* What the exercise asks
Every record that follows should appear again in your answer, exactly the same.

□ □ □ □

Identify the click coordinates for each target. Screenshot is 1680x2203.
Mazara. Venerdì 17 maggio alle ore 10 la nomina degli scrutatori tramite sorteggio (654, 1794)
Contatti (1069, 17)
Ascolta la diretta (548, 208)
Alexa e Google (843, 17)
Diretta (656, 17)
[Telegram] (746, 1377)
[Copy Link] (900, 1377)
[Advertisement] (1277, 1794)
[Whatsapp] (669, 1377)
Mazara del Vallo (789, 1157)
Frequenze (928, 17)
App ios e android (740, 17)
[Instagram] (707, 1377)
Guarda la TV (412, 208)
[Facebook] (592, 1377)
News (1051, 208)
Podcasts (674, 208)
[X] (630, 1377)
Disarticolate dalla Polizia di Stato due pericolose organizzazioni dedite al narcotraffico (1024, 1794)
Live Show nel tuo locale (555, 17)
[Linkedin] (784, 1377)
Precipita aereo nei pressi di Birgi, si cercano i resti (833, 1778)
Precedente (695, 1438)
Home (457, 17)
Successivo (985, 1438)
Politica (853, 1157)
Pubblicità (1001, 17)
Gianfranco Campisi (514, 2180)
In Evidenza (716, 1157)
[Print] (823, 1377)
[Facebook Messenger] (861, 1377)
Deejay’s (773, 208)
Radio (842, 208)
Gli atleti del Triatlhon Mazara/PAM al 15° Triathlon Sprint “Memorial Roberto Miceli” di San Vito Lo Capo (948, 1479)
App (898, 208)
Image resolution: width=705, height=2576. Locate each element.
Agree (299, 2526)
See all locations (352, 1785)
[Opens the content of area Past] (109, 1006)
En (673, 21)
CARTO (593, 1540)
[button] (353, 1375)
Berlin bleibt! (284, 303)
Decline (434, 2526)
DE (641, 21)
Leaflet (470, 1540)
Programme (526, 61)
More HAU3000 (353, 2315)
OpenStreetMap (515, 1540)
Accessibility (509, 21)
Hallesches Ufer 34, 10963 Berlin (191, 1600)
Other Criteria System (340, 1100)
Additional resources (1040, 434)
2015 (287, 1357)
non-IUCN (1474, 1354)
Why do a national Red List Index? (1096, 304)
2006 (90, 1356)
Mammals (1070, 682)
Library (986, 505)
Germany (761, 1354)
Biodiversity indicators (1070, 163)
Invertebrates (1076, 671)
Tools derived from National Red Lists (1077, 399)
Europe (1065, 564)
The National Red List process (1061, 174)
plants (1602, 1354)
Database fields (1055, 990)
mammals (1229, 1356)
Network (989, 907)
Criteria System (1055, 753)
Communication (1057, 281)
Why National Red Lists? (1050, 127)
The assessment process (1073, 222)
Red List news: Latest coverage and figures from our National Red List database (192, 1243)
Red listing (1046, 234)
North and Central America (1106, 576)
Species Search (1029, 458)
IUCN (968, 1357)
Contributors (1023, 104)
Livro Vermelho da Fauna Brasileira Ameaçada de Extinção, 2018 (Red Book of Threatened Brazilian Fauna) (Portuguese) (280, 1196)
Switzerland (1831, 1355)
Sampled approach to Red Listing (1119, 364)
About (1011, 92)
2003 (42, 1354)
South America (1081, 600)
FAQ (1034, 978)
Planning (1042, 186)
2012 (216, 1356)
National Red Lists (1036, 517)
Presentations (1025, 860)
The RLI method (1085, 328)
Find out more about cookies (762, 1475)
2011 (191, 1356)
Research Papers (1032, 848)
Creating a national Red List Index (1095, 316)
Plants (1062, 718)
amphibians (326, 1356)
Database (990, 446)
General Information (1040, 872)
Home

□ □ □ □

* Answer area
Identify the click coordinates for each target. Screenshot is 1680x2203.
Mazara. Venerdì 17 maggio alle ore 10 la nomina degli scrutatori tramite sorteggio (654, 1794)
Contatti (1069, 17)
Ascolta la diretta (548, 208)
Alexa e Google (843, 17)
Diretta (656, 17)
[Telegram] (746, 1377)
[Copy Link] (900, 1377)
[Advertisement] (1277, 1794)
[Whatsapp] (669, 1377)
Mazara del Vallo (789, 1157)
Frequenze (928, 17)
App ios e android (740, 17)
[Instagram] (707, 1377)
Guarda la TV (412, 208)
[Facebook] (592, 1377)
News (1051, 208)
Podcasts (674, 208)
[X] (630, 1377)
Disarticolate dalla Polizia di Stato due pericolose organizzazioni dedite al narcotraffico (1024, 1794)
Live Show nel tuo locale (555, 17)
[Linkedin] (784, 1377)
Precipita aereo nei pressi di Birgi, si cercano i resti (833, 1778)
Precedente (695, 1438)
Home (457, 17)
Successivo (985, 1438)
Politica (853, 1157)
Pubblicità (1001, 17)
Gianfranco Campisi (514, 2180)
In Evidenza (716, 1157)
[Print] (823, 1377)
[Facebook Messenger] (861, 1377)
Deejay’s (773, 208)
Radio (842, 208)
Gli atleti del Triatlhon Mazara/PAM al 15° Triathlon Sprint “Memorial Roberto Miceli” di San Vito Lo Capo (948, 1479)
App (898, 208)
Image resolution: width=705, height=2576. Locate each element.
Agree (299, 2526)
See all locations (352, 1785)
[Opens the content of area Past] (109, 1006)
En (673, 21)
CARTO (593, 1540)
[button] (353, 1375)
Berlin bleibt! (284, 303)
Decline (434, 2526)
DE (641, 21)
Leaflet (470, 1540)
Programme (526, 61)
More HAU3000 (353, 2315)
OpenStreetMap (515, 1540)
Accessibility (509, 21)
Hallesches Ufer 34, 10963 Berlin (191, 1600)
Other Criteria System (340, 1100)
Additional resources (1040, 434)
2015 (287, 1357)
non-IUCN (1474, 1354)
Why do a national Red List Index? (1096, 304)
2006 (90, 1356)
Mammals (1070, 682)
Library (986, 505)
Germany (761, 1354)
Biodiversity indicators (1070, 163)
Invertebrates (1076, 671)
Tools derived from National Red Lists (1077, 399)
Europe (1065, 564)
The National Red List process (1061, 174)
plants (1602, 1354)
Database fields (1055, 990)
mammals (1229, 1356)
Network (989, 907)
Criteria System (1055, 753)
Communication (1057, 281)
Why National Red Lists? (1050, 127)
The assessment process (1073, 222)
Red List news: Latest coverage and figures from our National Red List database (192, 1243)
Red listing (1046, 234)
North and Central America (1106, 576)
Species Search (1029, 458)
IUCN (968, 1357)
Contributors (1023, 104)
Livro Vermelho da Fauna Brasileira Ameaçada de Extinção, 2018 (Red Book of Threatened Brazilian Fauna) (Portuguese) (280, 1196)
Switzerland (1831, 1355)
Sampled approach to Red Listing (1119, 364)
About (1011, 92)
2003 (42, 1354)
South America (1081, 600)
FAQ (1034, 978)
Planning (1042, 186)
2012 (216, 1356)
National Red Lists (1036, 517)
Presentations (1025, 860)
The RLI method (1085, 328)
Find out more about cookies (762, 1475)
2011 (191, 1356)
Research Papers (1032, 848)
Creating a national Red List Index (1095, 316)
Plants (1062, 718)
amphibians (326, 1356)
Database (990, 446)
General Information (1040, 872)
Home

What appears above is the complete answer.